Published in the prestigious journal Nature Communications and funded by the Wellcome Trust, University of Bath researchers looked closely at the structure of 11 mutated angiogenin proteins, and how changes in their structure influenced activity, function and survival in motor neurones.
Dr Brian Dickie, Director of Research at the Association, said “The researchers at the University of Bath have skilfully combined aspects of biology, chemistry and physics to answer some fundamental questions on how angiogenin can damage motor neurones. It not only advances our understanding of the disease, but may also give rise to new ideas on treatment development.”
Mutated forms of the gene editing protein, angiogenin, are known to cause MND in some families affected by the inherited form of the disease. This is due to a mutation in the normal angiogenin gene (a mistake in the instructions for making the protein) that leads to the production of a faulty/mutated angiogenin protein.
This new research expands on our knowledge of angiogenin, as back in June this year angiogenin, was identified by Irish researchers as playing a vital role in motor neurones with the effects tested in a mouse model of MND.

#### [Source data]
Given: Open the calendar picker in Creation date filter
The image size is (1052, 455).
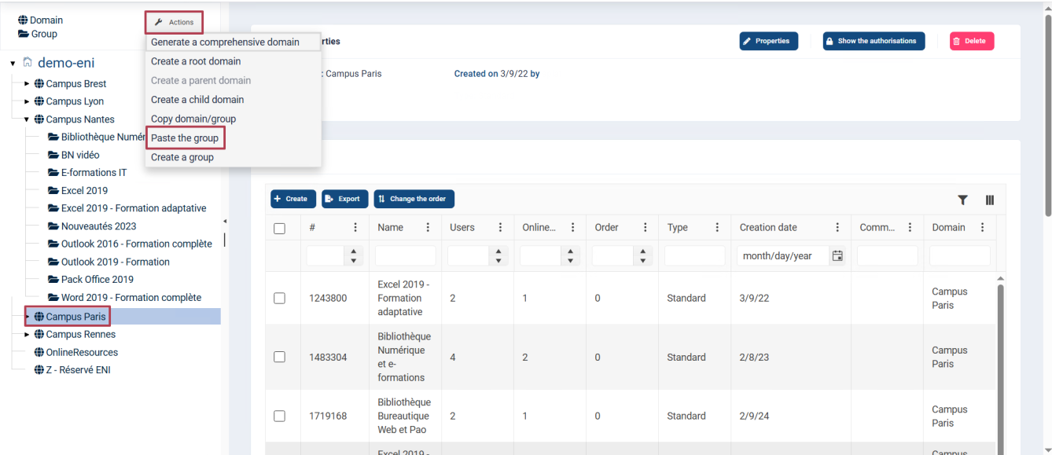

#### [Task requirements]
**A)** Return the stretch of the angiogenin article from "Dr Brian Dickie, Director" through "faulty/mutated angiogenin protein.", word for word.
**B)** According to the angiogenin article, how many mutated angiogenin proteins did the University of Bath researchers examine?

#### [Expected results]
**A)**
Dr Brian Dickie, Director of Research at the Association, said “The researchers at the University of Bath have skilfully combined aspects of biology, chemistry and physics to answer some fundamental questions on how angiogenin can damage motor neurones. It not only advances our understanding of the disease, but may also give rise to new ideas on treatment development.”
Mutated forms of the gene editing protein, angiogenin, are known to cause MND in some families affected by the inherited form of the disease. This is due to a mutation in the normal angiogenin gene (a mistake in the instructions for making the protein) that leads to the production of a faulty/mutated angiogenin protein.

**B)** They examined 11 mutated angiogenin proteins.